DANVILLE, Ky. — Obama deputy campaign manager Stephanie Cutter stirred a lot of controversy Thursday when she blamed Mitt Romney and Paul Ryan for injecting the Libyan consulate attack into the presidential campaign. “The entire reason that this has become the political topic it is, is because of Mitt Romney and Paul Ryan,” Cutter told CNN. “It’s a big part of their stump speech and it’s reckless and irresponsible.”
Cutter’s remark angered Team Romney aides, who noted that — with the exception of Romney’s statement condemning the administration on the night of September 11 — Romney and Ryan have not, in fact emphasized Libya in their campaigning. One campaign aide called Cutter’s words “outrageous” and said the candidates might soon respond.
At the media center here in Danville before the vice presidential debate, I asked Cutter whether the Libyan attack, which left Ambassador Christopher Stevens and three other Americans dead, should be part of the campaign. Yes, she said, but only if it takes the form of a solution-oriented discussion. “I think that if candidates have legitimate points to make and constructive policies to put on the table of what they would do differently, it’s a legitimate topic,” Cutter said. “But to come out the night of an attack and accuse the administration of something and politicizing it from the beginning is not right, and I think that Mitt Romney was fairly criticized for that.”
“If Mitt Romney has some serious things that he’d like to put on the table about how he would handle Libya, or if Mr. Ryan wants to do that tonight, it’s a legitimate discussion to have, and we look forward to that,” Cutter continued.

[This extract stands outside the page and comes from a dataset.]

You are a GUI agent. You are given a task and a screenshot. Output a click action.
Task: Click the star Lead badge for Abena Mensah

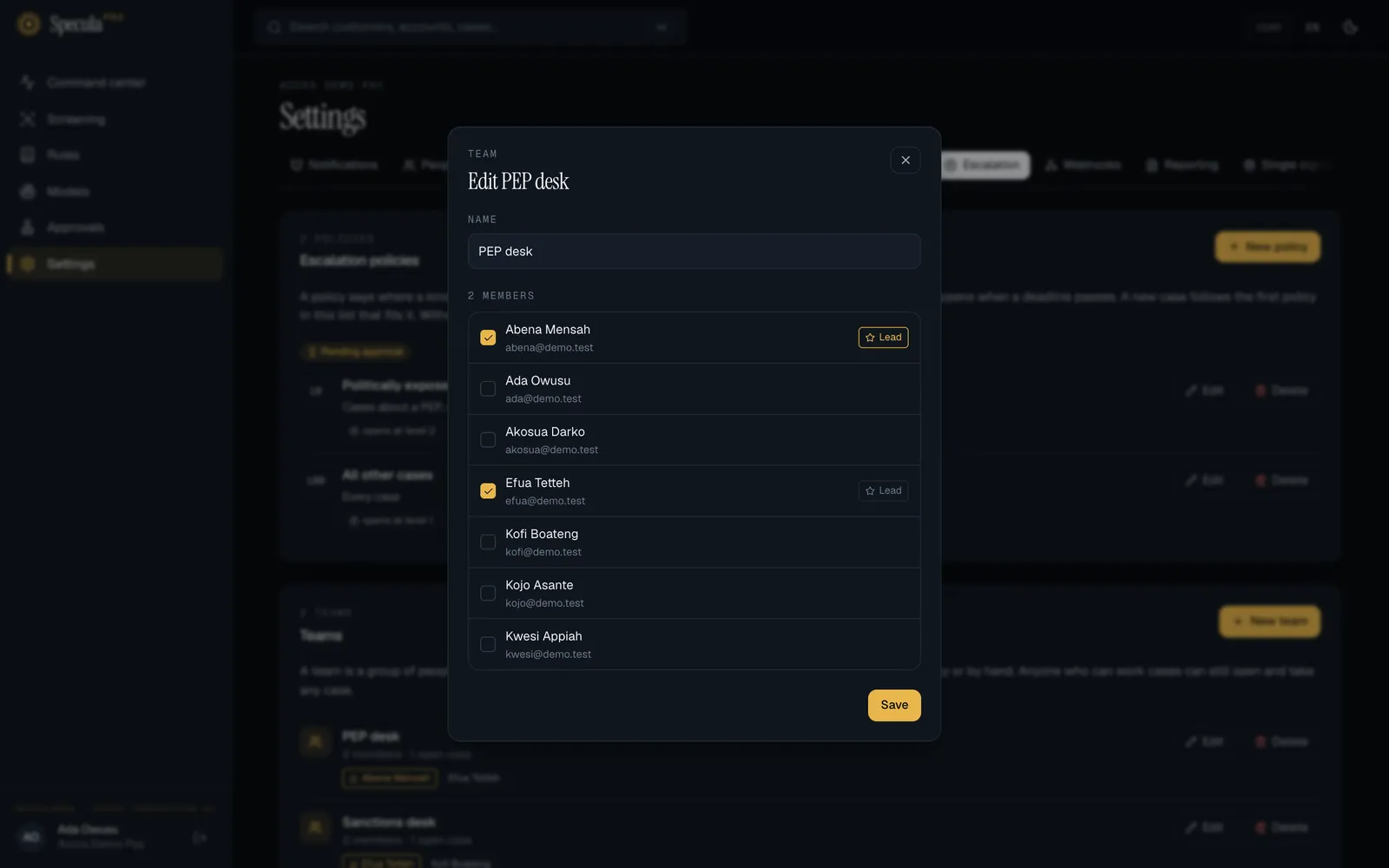(x=883, y=338)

There’s a debate going on inside the Romney campaign over how much to emphasize the Libyan attack on the campaign trail. (See my column tomorrow for more details.) The short version is that some Romney aides believe the Libya story is moving forward on its own and does not need a push from the Romney campaign. Others believe the story is so important and compelling that Romney should make it part of his campaign presentation. So far, the cautious camp has prevailed.
But now there is real anger, or perhaps real irritation, over Cutter’s remarks. After learning of those remarks, Romney addressed the issue at a campaign stop in Asheville, North Carolina. “I think today we got another indication of how President Obama and his campaign fail to grasp the seriousness of the challenges that we face here in America,” Romney said. “His campaign said this today about the Benghazi terrorist attack. They said this, and I quote, ‘The entire reason this has become the political topic it is, is because of Mitt Romney and Paul Ryan.’ No, President Obama, it’s an issue because this is the first time in thirty-three years that a United States Ambassador has been assassinated. Mr. President, this is an issue because we were attacked successfully by terrorists on the anniversary of 9/11. President Obama, this is an issue because Americans wonder why it was it took so long for you and your administration to admit that this was a terrorist attack. This is a very serious issue. These are very serious questions and the American people deserve serious answers. And I hope they come soon.”
No matter what Romney says, the Obama campaign is sticking to the tried-and-true strategy of deferring real questions over the issue until its investigation is over — which would not happen, of course, until long after the election. “I think that in situations like this, when there is an attack on Americans, it is an attack on all of us,” Cutter says. “And the most responsible thing that we can do is to get to the bottom of what happened. And that’s what the administration has been doing, conducting an investigation with all of our resources to get to the bottom of why it happened and how we prevent it from happening again. It’s not a worthwhile discussion to accuse the administration of cover-up, when it’s just not true.”